The individual components:
  - `<step_id>`: A non-zero integer which serves as a unique identifier for the step in the proof.
  - `<premises>` A space-separated list of atomic constraint identifiers.
  - `<propagated>` A single atomic constraint identifier.
  - `c:<constraint tag>`: _Optional_. A hint identifying the constraint that triggered the inference. This refers either to a constraint from the model or a previously derived nogood.
  - `l:<filtering algorithm>`: _Optional_. A hint specifying which filtering algorithm identified the inference.

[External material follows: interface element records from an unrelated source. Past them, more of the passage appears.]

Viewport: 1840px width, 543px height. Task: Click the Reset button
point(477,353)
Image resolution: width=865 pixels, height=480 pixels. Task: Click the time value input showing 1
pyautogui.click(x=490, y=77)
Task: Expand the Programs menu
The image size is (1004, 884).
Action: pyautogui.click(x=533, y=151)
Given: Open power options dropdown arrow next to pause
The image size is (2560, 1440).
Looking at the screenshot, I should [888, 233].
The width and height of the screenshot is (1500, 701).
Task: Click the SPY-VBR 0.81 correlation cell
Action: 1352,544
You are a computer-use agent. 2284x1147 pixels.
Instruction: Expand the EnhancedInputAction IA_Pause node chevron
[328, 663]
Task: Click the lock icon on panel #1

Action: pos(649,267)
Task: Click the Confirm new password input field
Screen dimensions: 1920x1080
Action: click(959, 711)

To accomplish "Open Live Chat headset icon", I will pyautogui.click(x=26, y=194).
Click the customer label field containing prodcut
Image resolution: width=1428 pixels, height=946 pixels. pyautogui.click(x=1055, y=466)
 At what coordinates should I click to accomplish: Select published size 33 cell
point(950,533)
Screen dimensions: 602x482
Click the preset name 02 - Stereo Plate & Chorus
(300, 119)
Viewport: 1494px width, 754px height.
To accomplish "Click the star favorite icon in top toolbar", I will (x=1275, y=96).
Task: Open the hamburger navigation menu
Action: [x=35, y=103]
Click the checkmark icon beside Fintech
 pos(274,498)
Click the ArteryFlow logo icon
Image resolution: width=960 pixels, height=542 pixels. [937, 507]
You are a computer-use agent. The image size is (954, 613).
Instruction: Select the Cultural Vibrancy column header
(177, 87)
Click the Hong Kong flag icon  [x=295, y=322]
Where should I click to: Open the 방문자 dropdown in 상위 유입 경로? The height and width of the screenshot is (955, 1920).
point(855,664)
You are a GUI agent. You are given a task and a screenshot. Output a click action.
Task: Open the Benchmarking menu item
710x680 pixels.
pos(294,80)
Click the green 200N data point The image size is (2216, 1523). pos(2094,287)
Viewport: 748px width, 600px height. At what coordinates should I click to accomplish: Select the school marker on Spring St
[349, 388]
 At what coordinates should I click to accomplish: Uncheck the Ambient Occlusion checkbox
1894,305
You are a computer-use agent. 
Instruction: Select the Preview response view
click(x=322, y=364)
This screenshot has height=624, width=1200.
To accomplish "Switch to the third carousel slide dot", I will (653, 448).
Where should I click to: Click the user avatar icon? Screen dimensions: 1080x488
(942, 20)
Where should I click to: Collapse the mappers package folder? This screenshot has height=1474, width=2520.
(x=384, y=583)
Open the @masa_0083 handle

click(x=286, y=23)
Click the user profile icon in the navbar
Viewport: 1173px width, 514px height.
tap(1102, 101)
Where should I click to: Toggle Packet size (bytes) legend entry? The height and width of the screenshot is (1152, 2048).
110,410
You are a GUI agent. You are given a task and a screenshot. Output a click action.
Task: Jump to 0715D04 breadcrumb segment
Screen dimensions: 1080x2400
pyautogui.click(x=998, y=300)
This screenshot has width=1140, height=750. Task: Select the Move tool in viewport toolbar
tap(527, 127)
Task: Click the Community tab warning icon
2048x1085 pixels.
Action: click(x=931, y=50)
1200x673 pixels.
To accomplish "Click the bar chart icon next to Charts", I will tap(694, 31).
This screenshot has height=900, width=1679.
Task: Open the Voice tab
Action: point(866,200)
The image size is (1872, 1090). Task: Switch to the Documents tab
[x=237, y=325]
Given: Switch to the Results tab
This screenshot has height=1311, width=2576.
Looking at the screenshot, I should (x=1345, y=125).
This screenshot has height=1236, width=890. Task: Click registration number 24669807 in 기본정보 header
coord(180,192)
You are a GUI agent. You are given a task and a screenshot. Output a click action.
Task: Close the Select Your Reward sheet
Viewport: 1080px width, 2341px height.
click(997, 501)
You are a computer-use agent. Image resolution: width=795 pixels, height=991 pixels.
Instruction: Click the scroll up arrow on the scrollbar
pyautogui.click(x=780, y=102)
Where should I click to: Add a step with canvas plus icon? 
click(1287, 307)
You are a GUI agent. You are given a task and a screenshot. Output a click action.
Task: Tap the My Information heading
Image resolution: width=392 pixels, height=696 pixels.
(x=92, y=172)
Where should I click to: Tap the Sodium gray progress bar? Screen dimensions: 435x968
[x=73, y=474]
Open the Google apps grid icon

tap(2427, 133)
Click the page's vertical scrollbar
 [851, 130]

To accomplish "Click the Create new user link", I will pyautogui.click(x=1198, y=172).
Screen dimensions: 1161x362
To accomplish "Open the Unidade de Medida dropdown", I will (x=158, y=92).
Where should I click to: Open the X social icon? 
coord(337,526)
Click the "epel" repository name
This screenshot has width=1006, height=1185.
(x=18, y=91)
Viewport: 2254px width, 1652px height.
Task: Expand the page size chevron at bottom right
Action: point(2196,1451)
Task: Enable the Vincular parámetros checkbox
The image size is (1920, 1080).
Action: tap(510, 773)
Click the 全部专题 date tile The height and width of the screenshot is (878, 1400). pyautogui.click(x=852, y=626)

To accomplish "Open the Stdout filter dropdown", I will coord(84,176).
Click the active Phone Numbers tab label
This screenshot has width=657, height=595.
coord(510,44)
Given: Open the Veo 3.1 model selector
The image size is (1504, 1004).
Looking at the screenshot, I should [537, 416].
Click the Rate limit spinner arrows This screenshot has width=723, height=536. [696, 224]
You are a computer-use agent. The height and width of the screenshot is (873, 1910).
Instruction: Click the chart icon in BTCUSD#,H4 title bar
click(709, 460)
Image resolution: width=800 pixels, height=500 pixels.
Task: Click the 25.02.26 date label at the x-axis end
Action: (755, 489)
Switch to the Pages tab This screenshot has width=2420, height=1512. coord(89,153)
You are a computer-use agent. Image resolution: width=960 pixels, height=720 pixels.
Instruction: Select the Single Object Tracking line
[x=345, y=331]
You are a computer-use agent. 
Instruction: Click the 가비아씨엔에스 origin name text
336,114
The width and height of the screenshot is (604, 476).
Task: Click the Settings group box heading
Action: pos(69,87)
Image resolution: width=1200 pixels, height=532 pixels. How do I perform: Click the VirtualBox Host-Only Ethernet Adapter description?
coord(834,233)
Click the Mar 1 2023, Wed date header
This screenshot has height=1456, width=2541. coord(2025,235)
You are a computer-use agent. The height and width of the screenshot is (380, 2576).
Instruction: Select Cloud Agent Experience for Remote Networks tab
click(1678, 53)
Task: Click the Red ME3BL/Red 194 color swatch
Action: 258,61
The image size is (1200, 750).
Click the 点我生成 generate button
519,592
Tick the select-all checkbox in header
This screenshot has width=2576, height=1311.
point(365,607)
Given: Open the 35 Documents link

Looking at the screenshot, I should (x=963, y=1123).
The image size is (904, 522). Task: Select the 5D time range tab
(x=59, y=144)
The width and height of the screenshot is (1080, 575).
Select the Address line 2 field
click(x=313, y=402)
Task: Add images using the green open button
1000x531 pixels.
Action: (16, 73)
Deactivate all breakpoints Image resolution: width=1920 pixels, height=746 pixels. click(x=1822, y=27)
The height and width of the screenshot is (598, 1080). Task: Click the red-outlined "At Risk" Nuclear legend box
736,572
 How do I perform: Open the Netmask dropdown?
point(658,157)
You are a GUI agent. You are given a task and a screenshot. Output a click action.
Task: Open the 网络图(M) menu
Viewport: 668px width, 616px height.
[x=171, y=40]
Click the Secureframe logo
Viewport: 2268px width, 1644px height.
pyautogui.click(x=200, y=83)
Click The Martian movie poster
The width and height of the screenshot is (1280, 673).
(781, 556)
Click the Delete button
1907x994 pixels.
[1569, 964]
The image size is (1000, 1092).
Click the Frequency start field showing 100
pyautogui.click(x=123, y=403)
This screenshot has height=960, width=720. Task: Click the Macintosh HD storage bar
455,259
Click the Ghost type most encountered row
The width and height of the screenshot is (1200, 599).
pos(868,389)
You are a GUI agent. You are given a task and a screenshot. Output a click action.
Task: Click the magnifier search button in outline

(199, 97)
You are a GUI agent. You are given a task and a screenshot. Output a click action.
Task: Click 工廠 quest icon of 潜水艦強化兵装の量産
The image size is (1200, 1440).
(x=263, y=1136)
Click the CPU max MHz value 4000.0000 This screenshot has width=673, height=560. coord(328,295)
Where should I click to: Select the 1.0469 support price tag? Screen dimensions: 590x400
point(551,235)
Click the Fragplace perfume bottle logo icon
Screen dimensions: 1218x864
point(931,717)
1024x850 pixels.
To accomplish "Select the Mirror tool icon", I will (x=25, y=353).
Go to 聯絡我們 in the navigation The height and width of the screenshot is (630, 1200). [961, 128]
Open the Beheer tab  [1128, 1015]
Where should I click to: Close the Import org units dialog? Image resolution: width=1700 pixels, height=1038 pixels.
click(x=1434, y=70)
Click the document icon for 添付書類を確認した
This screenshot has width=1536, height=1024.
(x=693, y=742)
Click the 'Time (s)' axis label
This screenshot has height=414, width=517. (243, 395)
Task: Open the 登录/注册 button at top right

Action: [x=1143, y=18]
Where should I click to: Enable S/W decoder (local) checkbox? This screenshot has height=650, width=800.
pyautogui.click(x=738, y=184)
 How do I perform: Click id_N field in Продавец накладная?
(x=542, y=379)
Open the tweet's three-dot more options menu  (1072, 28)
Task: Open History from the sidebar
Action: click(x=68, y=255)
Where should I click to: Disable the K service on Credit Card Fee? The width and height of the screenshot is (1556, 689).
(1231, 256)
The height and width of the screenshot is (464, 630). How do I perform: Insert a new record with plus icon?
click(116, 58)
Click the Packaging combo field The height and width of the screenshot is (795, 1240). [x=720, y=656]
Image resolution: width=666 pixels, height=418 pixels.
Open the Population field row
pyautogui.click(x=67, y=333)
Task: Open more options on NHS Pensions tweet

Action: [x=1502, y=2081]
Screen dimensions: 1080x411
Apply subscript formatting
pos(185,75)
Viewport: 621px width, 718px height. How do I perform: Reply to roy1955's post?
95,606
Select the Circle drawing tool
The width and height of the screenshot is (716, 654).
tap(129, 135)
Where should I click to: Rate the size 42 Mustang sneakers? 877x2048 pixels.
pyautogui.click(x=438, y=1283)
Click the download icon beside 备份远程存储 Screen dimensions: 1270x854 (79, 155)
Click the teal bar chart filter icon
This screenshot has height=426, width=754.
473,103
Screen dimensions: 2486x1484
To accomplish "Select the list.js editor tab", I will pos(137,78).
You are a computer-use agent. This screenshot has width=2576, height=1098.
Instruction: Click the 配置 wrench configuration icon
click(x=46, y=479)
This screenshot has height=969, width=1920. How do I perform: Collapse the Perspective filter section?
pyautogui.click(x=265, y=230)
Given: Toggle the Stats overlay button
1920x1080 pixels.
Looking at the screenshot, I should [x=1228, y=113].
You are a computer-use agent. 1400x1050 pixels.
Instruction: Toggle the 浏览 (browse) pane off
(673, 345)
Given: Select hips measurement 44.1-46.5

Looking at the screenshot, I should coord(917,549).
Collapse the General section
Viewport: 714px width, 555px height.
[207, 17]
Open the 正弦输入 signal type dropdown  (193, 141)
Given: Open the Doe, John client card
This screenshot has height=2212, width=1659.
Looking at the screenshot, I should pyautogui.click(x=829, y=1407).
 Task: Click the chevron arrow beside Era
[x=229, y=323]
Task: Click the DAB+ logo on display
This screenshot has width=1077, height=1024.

If there is no `<propagated>`, then the inference reads that the premises imply false.

### Nogood
A nogood step encodes a partial assignment which cannot be extended to a solution.
```
n <step_id> <atomic constraint ids> [0 <propagation hint>]
```

The individual components:
  - `<step_id>`: A non-zero integer which serves as a unique identifier for the step in the proof.
  - `<atomic constraint ids>` A space-separated list of atomic constraint identifiers. These encode the nogood _as an implication that implies false_.
  - `0 <propagation hint>`: _Optional_. A hint which is a separated list of step ids, noting what order the steps can be applied to derive this nogood.

### Conclusion
The conclusion finishes the proof. It is either the claim that the problem is unsatisfiable:
```
c UNSAT
```

Or it is the claim of a dual bound for the objective variable:
```
c <objective bound>
```
where `<objective bound>` is an atomic constraint id encoding the dual bound on the objective variable.